The Australian market has seen an increased inflow of capital as global investors search for yield in the current low interest rate environment, says George Lucas, managing director Instreet Investments.

“With the amount of debt in negative yield now at a staggering $13 trillion, it is no wonder that the main driving force for equities will be the global hunt for yield.

“Thanks to years of continued investor activism, top Australian companies pay higher dividends and help produce one of the highest yielding companies in the world. Compared to the S&P 500, which yields about 2.3%, the yield from ASX 200 companies is attractive, resulting in foreign inflows and leading Australian companies being included in global yield ETFs listed in the US.

“And it’s not just equity yield that is attractive in Australia. The AAA rated government bonds are producing significant yield when compared to negative yields.

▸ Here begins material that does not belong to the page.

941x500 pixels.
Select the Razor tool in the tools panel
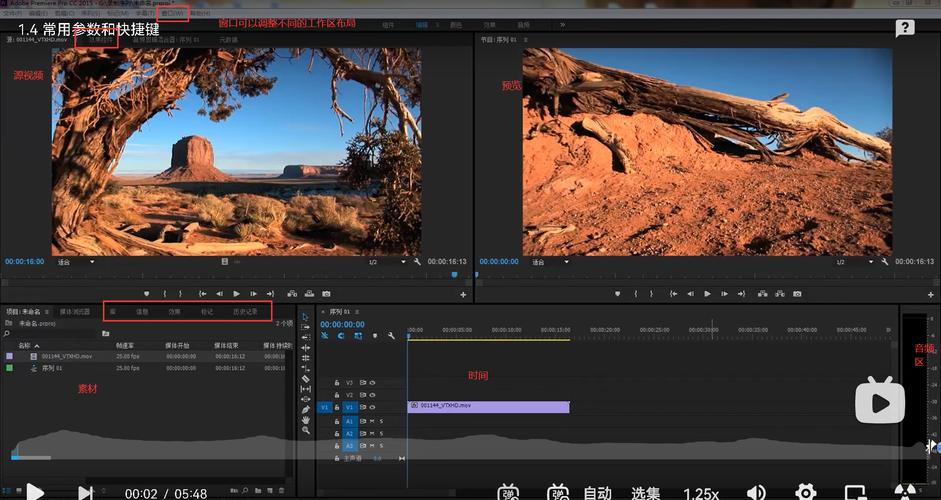(x=305, y=379)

“Foreign inflows are also having an effect on the Aussie dollar, which is on the rise despite the RBA cutting rates to record lows in August. This rise in the dollar, coupled with mortgage lenders not passing on the full rate cut to borrowers, has seen the RBAs recent decision completely wasted. If it is a weakening in the dollar that the RBA are interested in, then they may think twice about cutting again.

“A quick look at Japan shows that further weakening should see a flow of YEN into Australian equities for yield.

“The recent announcement by the Bank of Japan to buy more equity-linked ETFs means that the Japanese equity market is at risk of becoming overvalued – similar to the way that the Japanese bond market was distorted, and now trades in negative yields,” said Lucas.